Long

Oct 10, 2017

Global var doesn't work in this context.

The following example shows a deliberate combination of local and global variables and function parameters, and how global variables work:

def foo(x, y):
	global a
	a = 42
	x,y = y,x
	b = 33
	b = 17
	c = 100
	print a,b,x,y

a,b,x,y = 1,15,3,4
foo(17,4)
print a,b,x,y

The output of the script above looks like this:

42 17 4 17
42 15 3 4

What is the output of the following code?

def increment_counter():
    global counter
    counter += 1
    print(counter)

def get_number_of_elements(rdd):
    global counter
    counter = 0
    rdd.foreach(lambda x: increment_counter())
    return counter

It is 0.

My guess is that although the function increment_counter() increments the number of element in rdd correctly, it will not assign the value of counter from function increment_counter() to the counter in function get_number_of_elements(rdd).
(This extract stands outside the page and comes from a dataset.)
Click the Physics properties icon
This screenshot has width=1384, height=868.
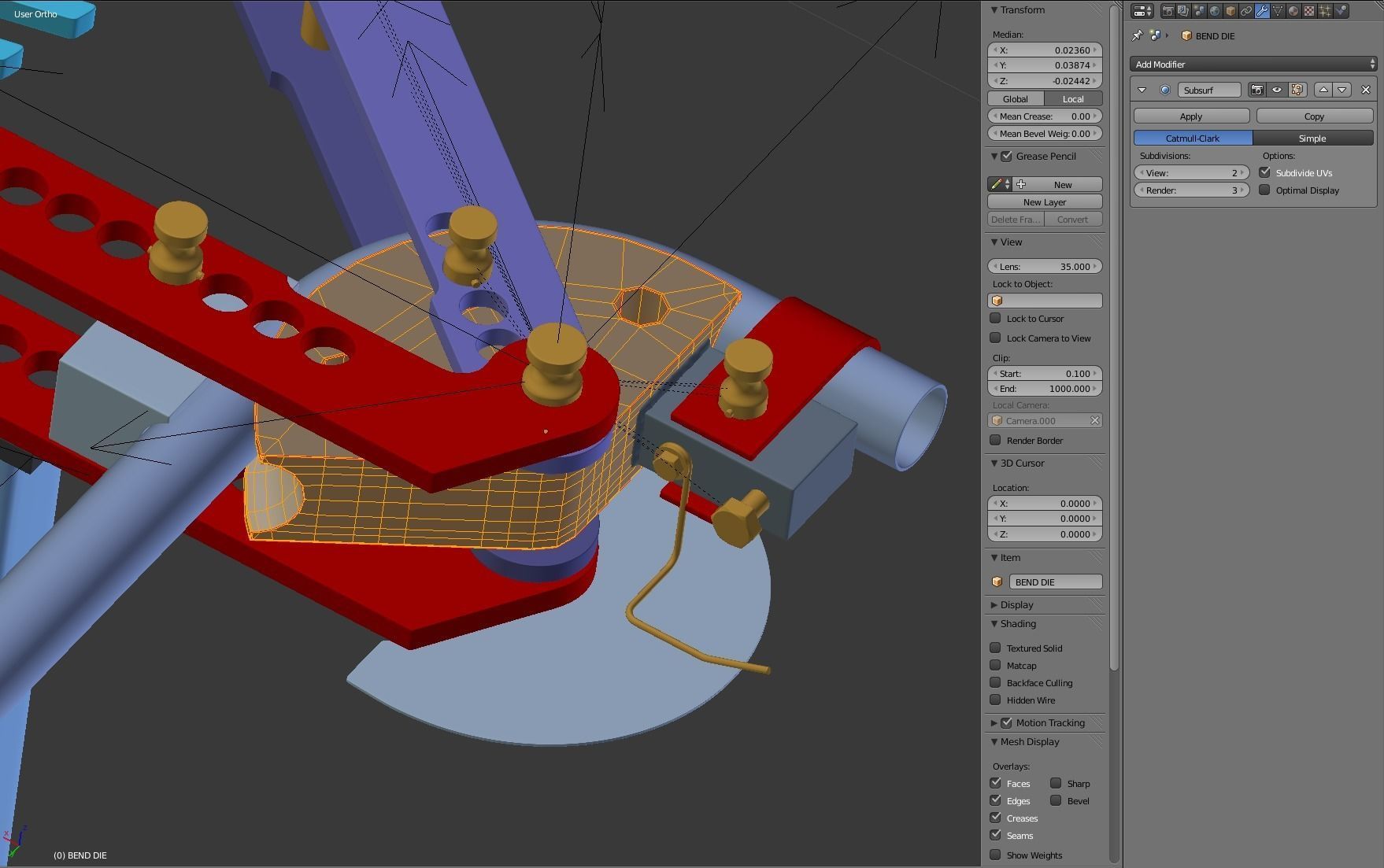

In other word, it (rdd.foreach) won’t update counter in get_number_of_elements() because global variable is not caught by the functions executed in foreach in pyspark. Thus, the counter returned from get_number_of_element(rdd) is still 0 no matter how many the number of element rdd has.

You can check it out using the following code.

from __future__ import print_function

from pyspark.sql import SparkSession

def increment_counter():
    global counter
    counter += 1
    print(counter)

def get_number_of_elements(rdd):
    global counter
    counter = 0
    rdd.foreach(lambda x: increment_counter())
    return counter

if __name__ == "__main__":
    # Initialize the spark context.
    spark = SparkSession\
       .builder\
        .appName("test")\
        .getOrCreate()

    lines = spark.read.text('url.txt').rdd.map(lambda r: r[0])
    #print(lines.collect())
    print(get_number_of_elements(lines))

    spark.stop()

Thus, we should use reduceByKey instead.